I doubt the Ricardian Equivalence theorem because I see new debt as initiating a cash flow pattern that looks like the outline in Figure One. This outline is similar to the outline projected by Edmonds but broken into components. I think the breakdown of components speaks directly to the Ricardian Equivalence Theorem.
Figure One: New debt results in a cash flow pattern

New debt (by any party) initiates a series of events.

When a party takes on new debt (not refunding old debt), it can be safely assumed that the purpose is to initiate new spending. This new spending is depicted in Figure One as a green area. This spending will show up on the GDP calculation as an increase in economic activity.

The party taking on the obligation of debt repayment will probably agree to a constant rate of debt repayment and interest payments. In Figure One, this constant payment stream is represented by the purple area. It will result in increased taxes paid to government to the extent that only after tax income can be used for debt and interest payments.

[For any one debt pattern, the amount of money represented by the purple area will be bigger than the amount of money represented by the green area by the amount of interest paid.]

The red area of Figure One is of particular interest: This area represents reuse of the money placed into motion by the creation and spending of the original debt. The size of this area is dependent upon the rate of money destruction. The easiest way to see this is to realize that, each year, some of the new money is likely to be used to repay older monetary debts, thus destroying money. Money is created when new debt is assumed; money is destroyed when debt is repaid.

We can argue that not all loans create new money as in "only bank loans can create new money", or perhaps "only government loans create money". [It is generally agreed that private loans do not create money. Private loans only accelerate the rotation of money through more hands.] It is not important for this discussion to agree on how money is created and destroyed; we only need to agree that it is possible to create and destroy money.

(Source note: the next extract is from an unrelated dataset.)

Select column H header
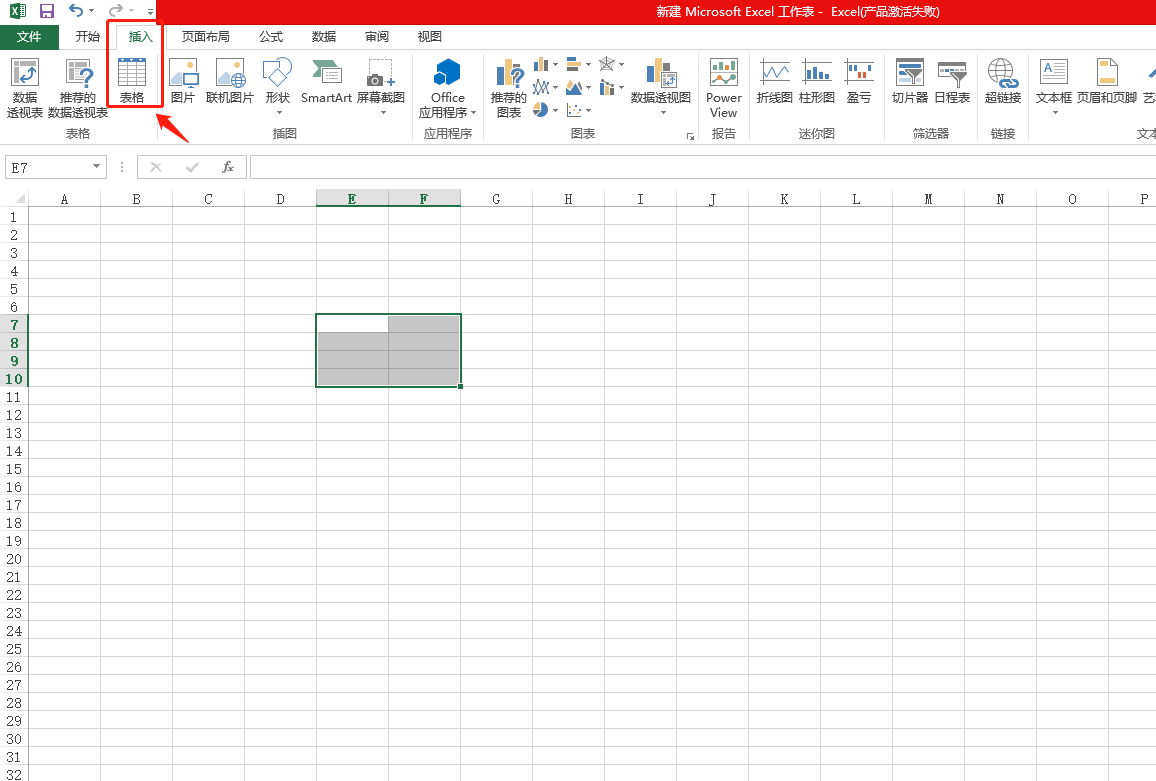This screenshot has width=1156, height=781. pyautogui.click(x=568, y=199)
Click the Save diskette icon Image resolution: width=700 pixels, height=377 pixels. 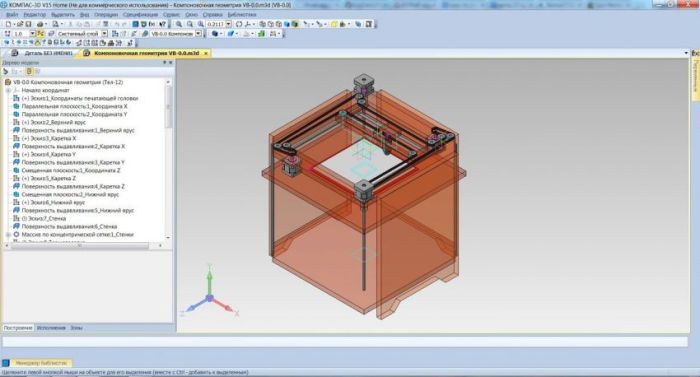click(x=28, y=24)
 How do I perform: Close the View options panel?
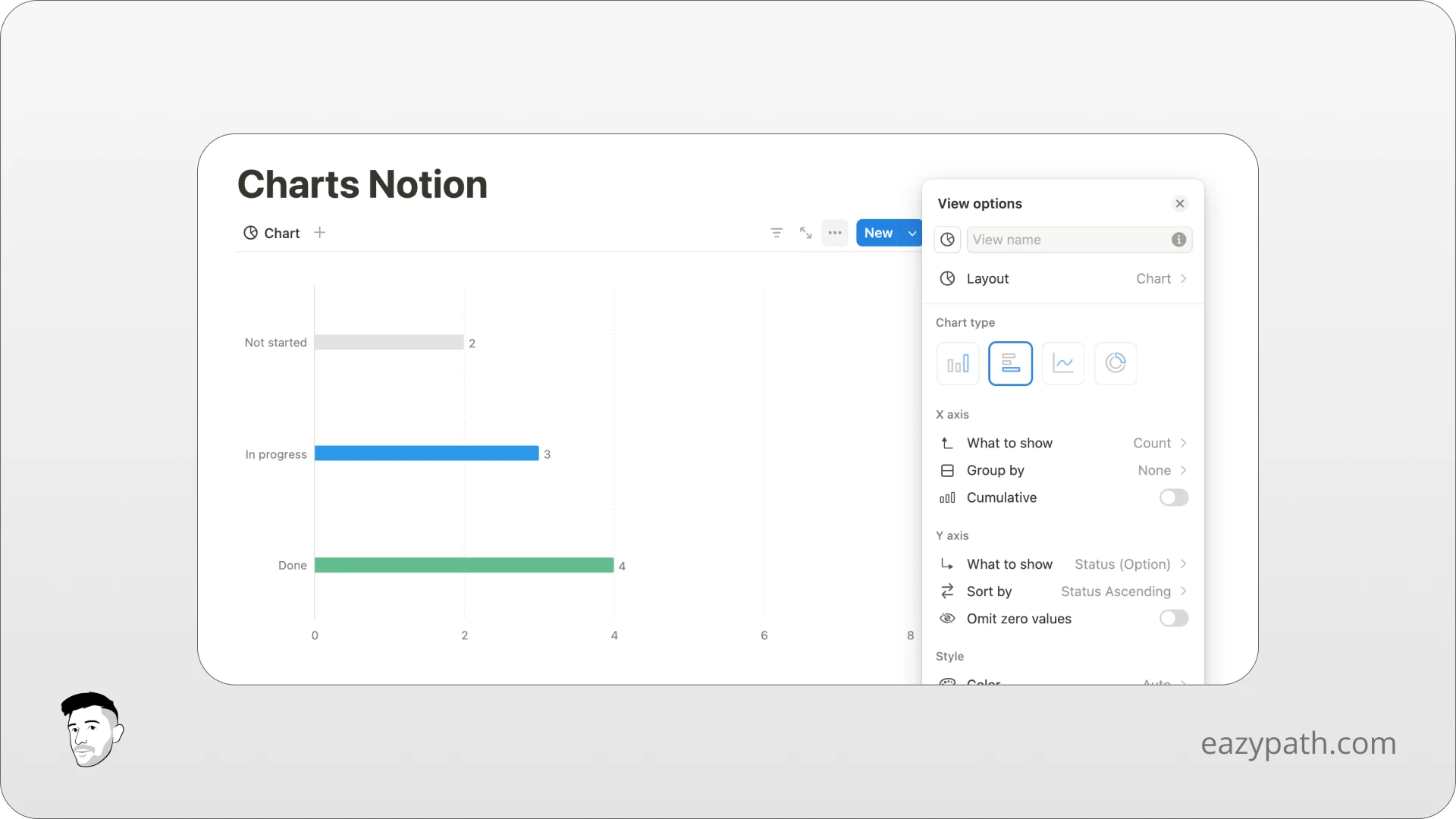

We close this discussion by looking at the future spending implications of Figure One.

If we are part of the red area (we are secondary beneficiaries of the new spending) we will consider this sudden influx of spending to be a temporary event unless we know this to be a consistent pattern of the borrower. We have little choice except to accept the jobs and income offered, and to pay the taxes extracted. We only know that the pattern we see will continue until it does not.

If we are part of the green or purple area, we are a decision maker. We had a choice of creating the debt or not. We have the choice of making the payments and interest by doing hard work, by imposing new taxes, by borrowing additional funding next year, or by simply not honoring the obligation. 

Ricardian Equivalence anticipates hard work or new taxes. Modern governments around the world more likely choose borrowing-additional-funding-next-year.